Purely from a performance standpoint and going by Geekbench, I have a really hard time believing Apple would ever use a Core-M processor in a notebook like they are rumored to later this year. It seems like the (currently nonexistent) A9x would outperform the Core-M chips that we have seen.

I just don't understand if I'm misguided about this. Again, this is not factoring in software compatibility, cost, etc.

As i have seen this the last 20 years there have been a fight for benchmark methology and always will be. Traditionally between amd and intel. Anand wrote it took years to agree on the benchmarks. I think he misfrased it. Intel won and amd had to adapt. Thats how it is. Like adult makes agreements with children lol

The strong supplier have means to get own interst in top and define what is important. And as follows what ahould be meassured. You lobby for that (dont nessesary think its always bad because its also valuable info and knowledge). You pay for it because thats how the game is.

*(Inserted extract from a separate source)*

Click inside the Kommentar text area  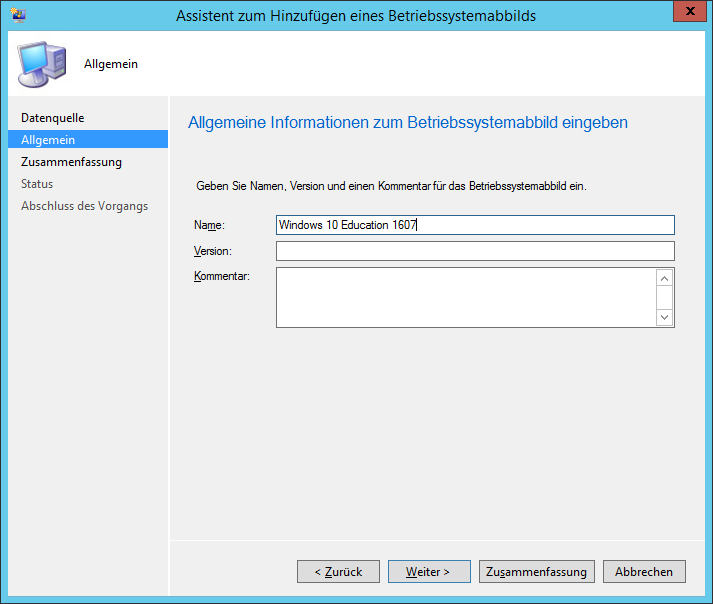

Now eg samsung and apple is competing with Intel. Then there is the usual benchmark behind the scenes fight. imo i think when we see spec suite at AT its because its influenced and sponsered by Intel. Not in a direct way- ofcouce not - but it can bend that way. Relationships you know And eg Samsung spares no means to also outright cheat - and they favor other types of bm that makes their products look good.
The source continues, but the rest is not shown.